-------- TEXT SECTION

Homayoon Sameyeh, President of the Tehran Jewish Committee, a 700 year-old organization that works on behalf of Iran's Jews, told the PBS, 'We have been in Iran for 2,700 years.' 'Iranians have given us a lot of good. We are Iranians ourselves. Sure, there are times when things happen. But our community always stands strong and demands our rights.' In the beginning of the revolution, there was pressure on minorities, especially for Jews. There was immigration because people felt insecure. With time, things have improved. Fortunately, right now in Iran, we have complete freedom to carry out our religious duties.
Today, an estimated 15,000 Jews still live here. Most are in the capital, Tehran. There are five Jewish private schools here, several kosher restaurants. And Tehran's oldest charity hospital was founded and is still run by Jews. Tehran is also a city with 13 synagogues. Some were confiscated by the government after the revolution. Jewish leaders say when they sued to get them back, Iran's Revolutionary Court ruled in their favor. Today, all 13 are open, with little or no security measures in place. The awe-inspiring thing about these synagogues is that in the Middle East where almost all synagogues are protected with tight security, metal detectors, even armed guards, the doors to this synagogue are open. Worshipers, or anyone else, for that matter, can walk right in.
Another Iranian Jew, Manouchehr Behravan who used to live in New York City, said one thing he values in Iran is the absence of anti-Semitism. Behravan said, 'I feel safe. I feel safer here than probably the United States, because, in the United States, a lot of people have access to guns.'
Three years ago, the government of Iranian President Hassan Rouhani recognized Saturday as the Jewish Sabbath and a religious holiday. Parents have permission to stay home from work, and children stay home from school. For Yafa Mahgerefteh, it was a sign, he said, 'It showed that they acknowledge us and our faith, because this is part of our religion. Thank God they accepted it.'
In 2007, the Tehran Jewish Committee rejected an offer by Israel’s government to pay each family of remaining Jews in Iran up to $60,000 to help them leave the country. "I can tell, you are thinking I am afraid," Golshirazi said when USA TODAY pressed him on that point. "But I have been many places visiting Jewish communities. Iran is the best for us."
Iran's Jews say they're also free to travel to Israel, a trip the government bans for all other citizens. Not everything is perfect for Iran's Jews. They're still kept away from senior government and military positions. And they find themselves in a seemingly difficult position. They live in a country whose leaders are sworn enemies of Israel, the homeland of their faith. But Jews here say Iranian policy is strictly against the Israeli government and its leader, Benjamin Netanyahu, not Jews or Israeli people. It's a policy many Jews here publicly support.
Morehsedgh, an MP, said, 'my decision about Israel is the — based on the Iranian national interest. Everyone who is enemy of my country is enemy of me.' 'If Israel behaves in such manner that it's behaving until today, of course is enemy of peace in our part of the world.'Jewish Committee leader Homayoon Sameyeh denounces Israeli policies too. But he also rejects fellow Iranians who chant "Death to Israel." It's better to talk about life and peace in the world, instead of wishing someone's death.
Sounding more Iranian than Jewish, Morehsedgh said he disagreed with President Donald Trump’s decision to move the U.S. Embassy in Israel to Jerusalem from Tel Aviv because "Trump can’t just change a capital city that according to international law and the United Nations is an occupied city."
Many Jews here hope Tehran and Tel Aviv will one day resolve their differences. But, even if they do, home, they say, will always be Iran.

----------------
-------- EXTRACTED ENTRIES

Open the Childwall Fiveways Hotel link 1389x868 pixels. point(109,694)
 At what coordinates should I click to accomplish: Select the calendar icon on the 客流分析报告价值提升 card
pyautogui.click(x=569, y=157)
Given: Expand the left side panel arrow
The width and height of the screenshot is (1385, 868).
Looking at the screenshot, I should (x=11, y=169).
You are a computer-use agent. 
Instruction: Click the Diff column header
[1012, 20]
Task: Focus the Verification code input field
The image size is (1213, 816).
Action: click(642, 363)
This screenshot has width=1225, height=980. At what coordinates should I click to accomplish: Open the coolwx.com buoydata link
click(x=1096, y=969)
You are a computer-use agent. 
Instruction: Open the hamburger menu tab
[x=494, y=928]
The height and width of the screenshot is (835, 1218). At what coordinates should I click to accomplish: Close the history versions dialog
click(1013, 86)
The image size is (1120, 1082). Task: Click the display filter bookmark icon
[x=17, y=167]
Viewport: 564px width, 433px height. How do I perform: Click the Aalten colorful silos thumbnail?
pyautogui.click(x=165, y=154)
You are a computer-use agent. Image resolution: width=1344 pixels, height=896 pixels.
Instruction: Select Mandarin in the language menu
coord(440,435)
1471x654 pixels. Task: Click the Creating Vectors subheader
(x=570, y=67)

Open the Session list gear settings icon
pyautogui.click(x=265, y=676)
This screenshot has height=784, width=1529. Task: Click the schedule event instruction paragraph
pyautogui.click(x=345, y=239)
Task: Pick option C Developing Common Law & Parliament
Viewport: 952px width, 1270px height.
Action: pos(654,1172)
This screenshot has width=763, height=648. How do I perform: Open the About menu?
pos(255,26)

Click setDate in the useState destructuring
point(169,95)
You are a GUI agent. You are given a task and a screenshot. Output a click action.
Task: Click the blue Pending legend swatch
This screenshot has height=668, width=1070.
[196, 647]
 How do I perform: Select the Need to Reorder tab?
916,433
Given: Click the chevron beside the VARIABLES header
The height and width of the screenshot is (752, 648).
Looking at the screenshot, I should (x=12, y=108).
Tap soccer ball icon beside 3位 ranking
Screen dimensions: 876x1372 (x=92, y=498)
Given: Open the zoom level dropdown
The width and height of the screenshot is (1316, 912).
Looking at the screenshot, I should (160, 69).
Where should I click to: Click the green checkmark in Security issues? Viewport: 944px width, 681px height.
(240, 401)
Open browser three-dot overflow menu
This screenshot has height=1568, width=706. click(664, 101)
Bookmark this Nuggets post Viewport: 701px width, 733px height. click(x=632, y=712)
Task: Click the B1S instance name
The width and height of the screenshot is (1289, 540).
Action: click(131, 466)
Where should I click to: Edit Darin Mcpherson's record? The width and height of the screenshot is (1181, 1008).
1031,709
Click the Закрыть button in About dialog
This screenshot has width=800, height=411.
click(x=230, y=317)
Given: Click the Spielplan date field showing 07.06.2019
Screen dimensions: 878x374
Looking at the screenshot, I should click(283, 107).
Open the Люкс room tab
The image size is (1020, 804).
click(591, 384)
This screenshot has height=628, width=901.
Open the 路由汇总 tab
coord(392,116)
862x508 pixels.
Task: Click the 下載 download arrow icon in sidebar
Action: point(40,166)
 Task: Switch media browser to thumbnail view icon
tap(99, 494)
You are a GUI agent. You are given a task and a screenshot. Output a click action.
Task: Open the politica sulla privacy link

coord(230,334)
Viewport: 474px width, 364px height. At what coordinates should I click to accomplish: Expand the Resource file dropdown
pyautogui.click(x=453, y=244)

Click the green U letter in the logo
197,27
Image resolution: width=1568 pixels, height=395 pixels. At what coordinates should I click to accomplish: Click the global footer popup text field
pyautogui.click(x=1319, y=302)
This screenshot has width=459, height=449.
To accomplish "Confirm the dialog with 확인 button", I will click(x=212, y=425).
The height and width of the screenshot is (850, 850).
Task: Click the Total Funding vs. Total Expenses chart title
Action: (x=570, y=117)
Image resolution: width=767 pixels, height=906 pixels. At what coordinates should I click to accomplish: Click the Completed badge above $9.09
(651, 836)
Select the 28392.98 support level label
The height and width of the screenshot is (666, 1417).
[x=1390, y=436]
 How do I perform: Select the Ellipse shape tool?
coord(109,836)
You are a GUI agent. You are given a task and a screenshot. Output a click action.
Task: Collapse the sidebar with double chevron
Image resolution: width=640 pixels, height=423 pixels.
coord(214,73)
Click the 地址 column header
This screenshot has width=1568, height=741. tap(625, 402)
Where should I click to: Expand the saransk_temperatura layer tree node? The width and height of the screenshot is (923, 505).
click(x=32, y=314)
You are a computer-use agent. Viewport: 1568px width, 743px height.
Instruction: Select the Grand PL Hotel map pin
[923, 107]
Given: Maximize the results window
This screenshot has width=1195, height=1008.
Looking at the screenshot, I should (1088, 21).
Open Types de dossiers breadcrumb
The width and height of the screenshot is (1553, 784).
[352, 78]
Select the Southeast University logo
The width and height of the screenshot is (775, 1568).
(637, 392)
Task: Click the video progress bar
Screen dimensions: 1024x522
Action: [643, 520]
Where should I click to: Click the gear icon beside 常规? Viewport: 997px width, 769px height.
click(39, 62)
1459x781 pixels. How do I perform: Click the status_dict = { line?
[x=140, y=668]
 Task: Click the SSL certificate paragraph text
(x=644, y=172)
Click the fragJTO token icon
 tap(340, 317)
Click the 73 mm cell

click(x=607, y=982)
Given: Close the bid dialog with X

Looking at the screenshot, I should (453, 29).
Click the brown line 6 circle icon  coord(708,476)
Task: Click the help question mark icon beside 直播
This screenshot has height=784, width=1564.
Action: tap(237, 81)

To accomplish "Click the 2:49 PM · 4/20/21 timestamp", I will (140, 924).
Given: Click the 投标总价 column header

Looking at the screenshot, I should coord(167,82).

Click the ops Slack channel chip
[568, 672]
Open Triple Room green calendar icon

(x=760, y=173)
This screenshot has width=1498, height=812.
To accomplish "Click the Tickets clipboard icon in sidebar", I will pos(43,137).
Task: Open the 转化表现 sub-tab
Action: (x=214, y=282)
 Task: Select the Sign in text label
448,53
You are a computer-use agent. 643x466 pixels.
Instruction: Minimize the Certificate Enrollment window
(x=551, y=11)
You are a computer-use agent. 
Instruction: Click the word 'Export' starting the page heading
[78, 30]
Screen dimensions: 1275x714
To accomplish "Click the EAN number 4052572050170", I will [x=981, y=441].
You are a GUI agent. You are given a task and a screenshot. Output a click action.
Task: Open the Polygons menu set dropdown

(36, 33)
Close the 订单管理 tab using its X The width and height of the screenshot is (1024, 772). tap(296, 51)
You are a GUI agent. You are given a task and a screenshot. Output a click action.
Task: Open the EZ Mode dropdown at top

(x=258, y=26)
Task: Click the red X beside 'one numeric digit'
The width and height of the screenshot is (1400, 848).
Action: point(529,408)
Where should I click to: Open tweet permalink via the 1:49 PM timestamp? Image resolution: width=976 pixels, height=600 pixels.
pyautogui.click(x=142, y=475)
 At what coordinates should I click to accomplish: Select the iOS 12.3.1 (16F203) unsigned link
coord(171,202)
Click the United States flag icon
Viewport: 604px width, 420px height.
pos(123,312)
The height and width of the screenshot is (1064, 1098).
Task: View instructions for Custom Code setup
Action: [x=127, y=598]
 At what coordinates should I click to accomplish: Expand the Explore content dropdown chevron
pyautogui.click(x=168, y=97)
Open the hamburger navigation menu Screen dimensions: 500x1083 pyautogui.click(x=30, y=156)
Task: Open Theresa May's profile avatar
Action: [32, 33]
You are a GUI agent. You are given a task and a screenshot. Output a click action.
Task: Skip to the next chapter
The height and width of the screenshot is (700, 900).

----------------

AIM OF THE EXERCISE -
From the text about Iran's Jewish community, return the passage from "Sounding more Iranian" up to and including "always be Iran.", copied word for word.

RESPONSE TO THIS EXERCISE -
Sounding more Iranian than Jewish, Morehsedgh said he disagreed with President Donald Trump’s decision to move the U.S. Embassy in Israel to Jerusalem from Tel Aviv because "Trump can’t just change a capital city that according to international law and the United Nations is an occupied city."
Many Jews here hope Tehran and Tel Aviv will one day resolve their differences. But, even if they do, home, they say, will always be Iran.